■ Work order ■
Your output should be everything below from the line containing "Where should I click to: Open" down to the line containing "Task: Open Hermes Kanellis profile picture", both ends included, copied exactly, with pictures left out.

*** Opening Data ***

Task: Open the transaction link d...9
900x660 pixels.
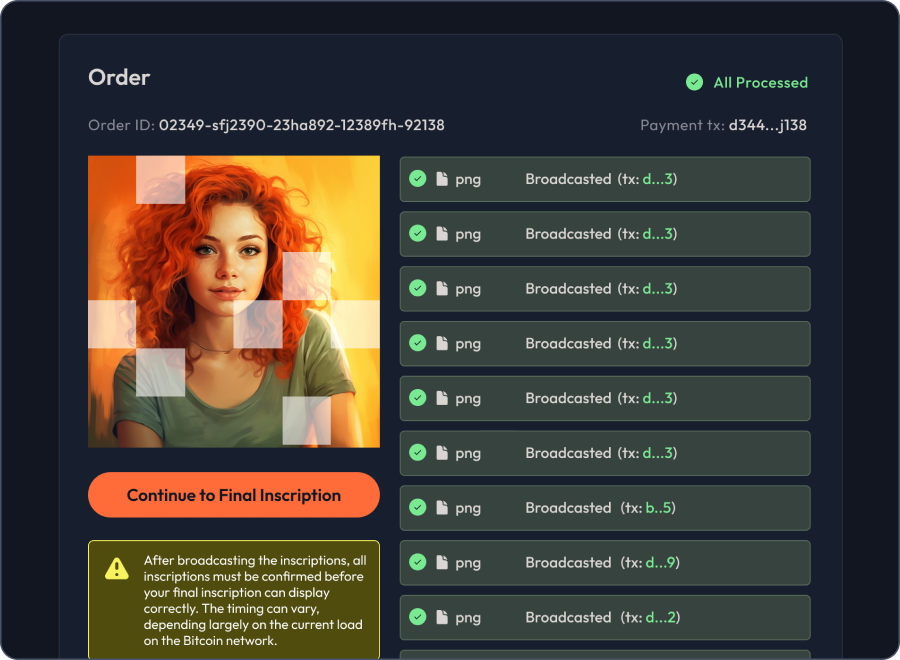Action: (660, 563)

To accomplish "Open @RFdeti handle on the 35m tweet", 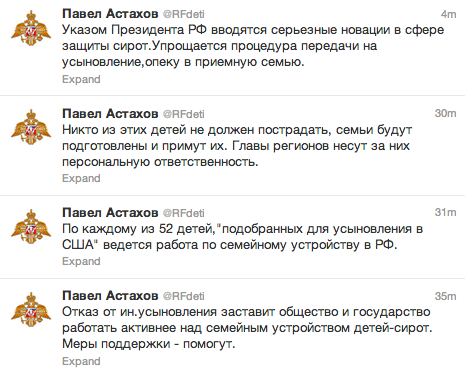I will (x=184, y=296).
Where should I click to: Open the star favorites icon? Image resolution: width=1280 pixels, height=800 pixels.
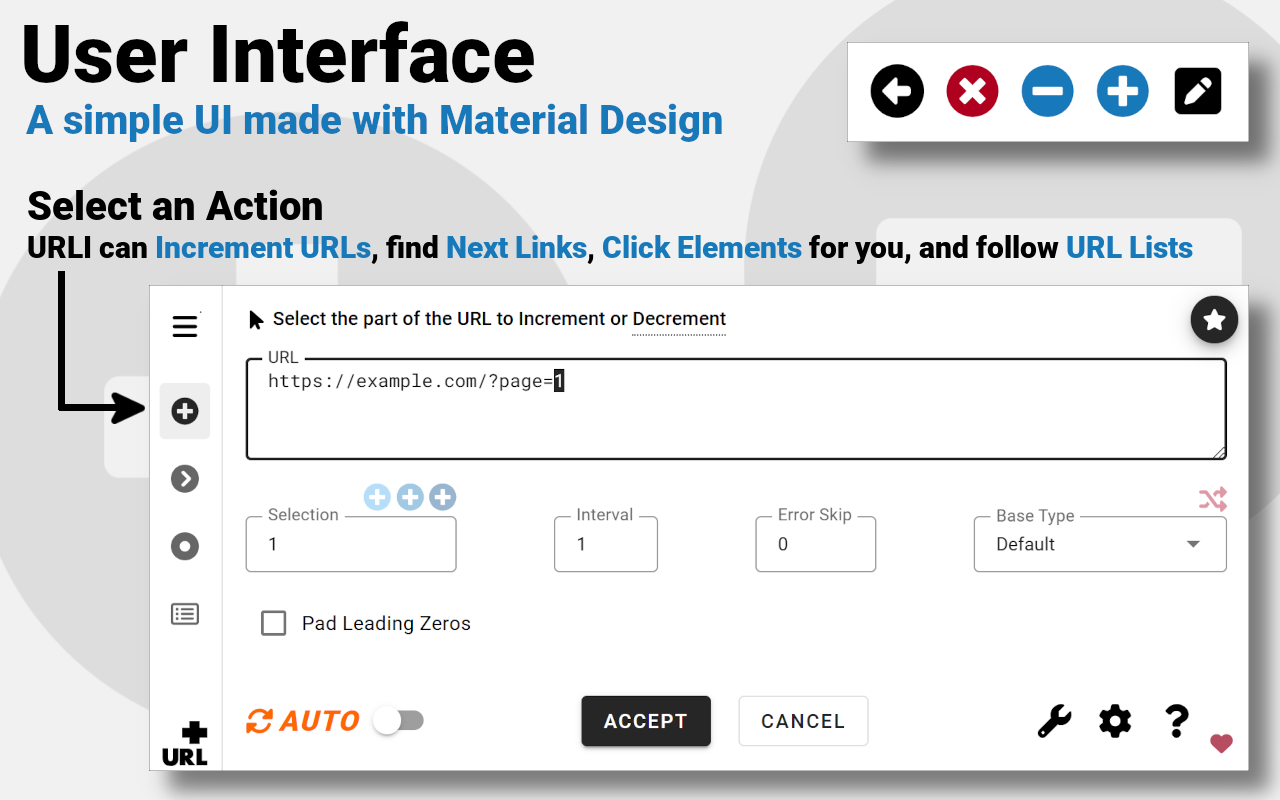coord(1214,320)
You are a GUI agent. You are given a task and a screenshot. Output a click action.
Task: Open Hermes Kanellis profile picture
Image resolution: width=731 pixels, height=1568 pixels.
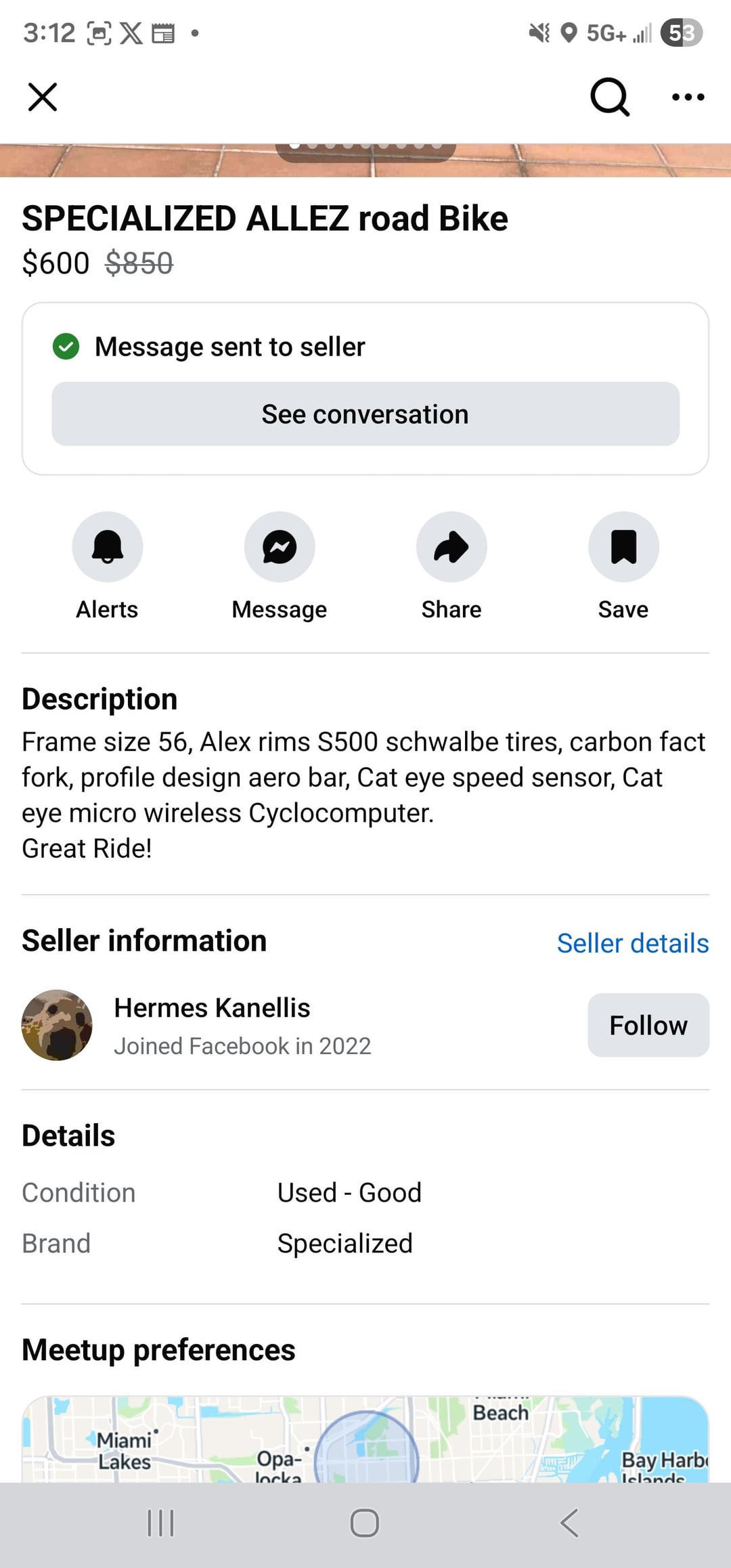[57, 1025]
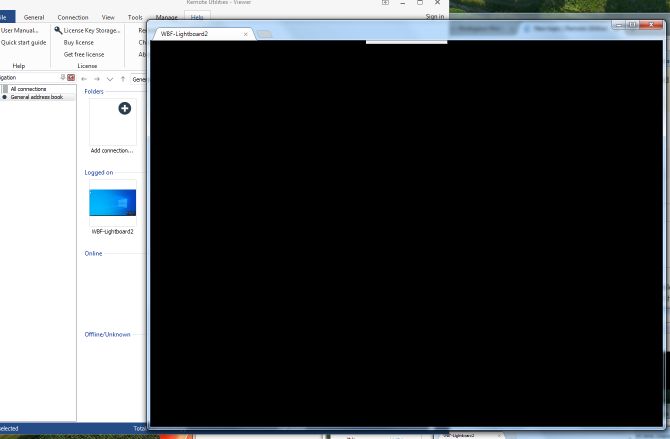Click the Sign in link
670x439 pixels.
pyautogui.click(x=434, y=17)
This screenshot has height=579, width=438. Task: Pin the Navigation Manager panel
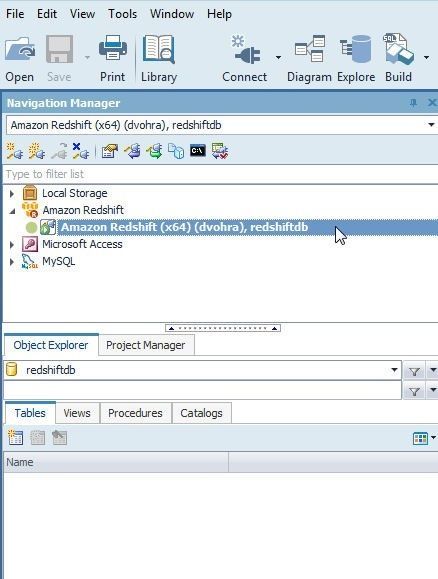[413, 103]
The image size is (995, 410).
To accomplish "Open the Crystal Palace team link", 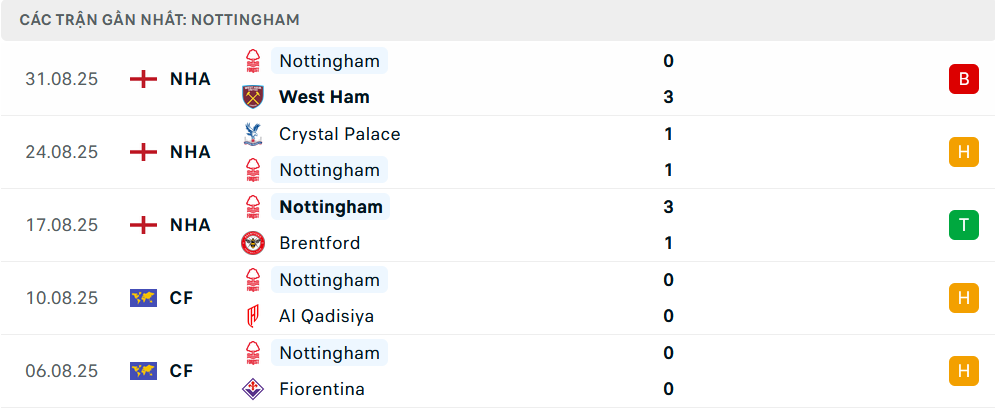I will [x=339, y=134].
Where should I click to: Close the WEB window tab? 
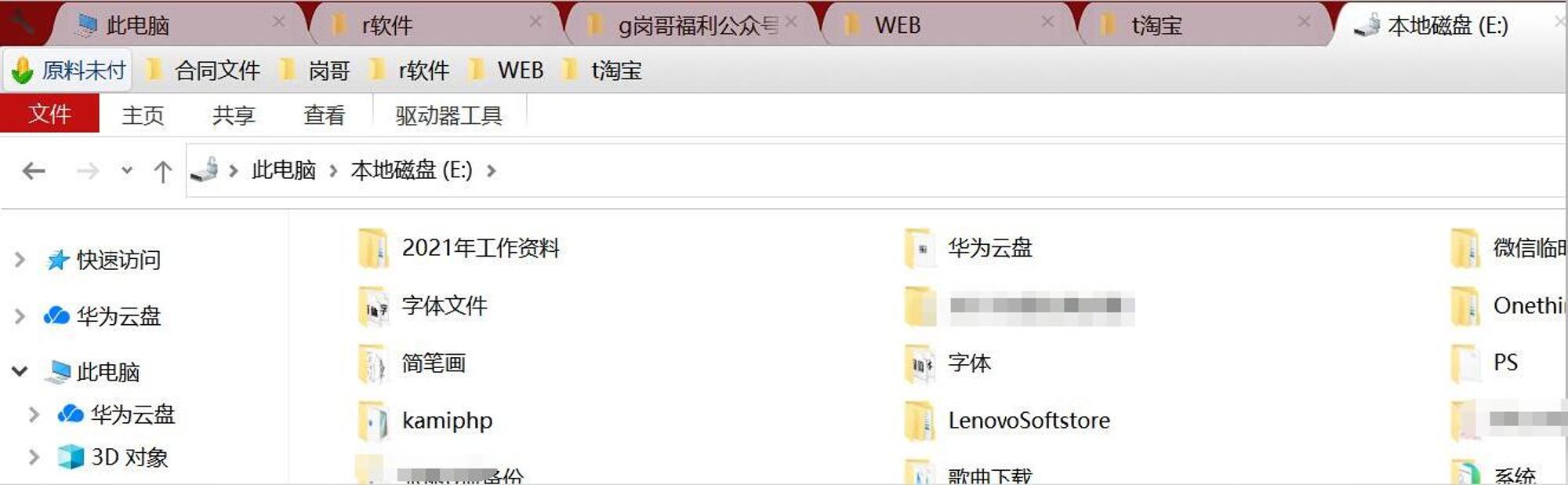tap(1047, 23)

*** Closing Data ***

■ Your response ■
Where should I click to: Open the star favorites icon? Image resolution: width=1280 pixels, height=800 pixels.
coord(1214,320)
You are a GUI agent. You are given a task and a screenshot. Output a click action.
Task: Open Hermes Kanellis profile picture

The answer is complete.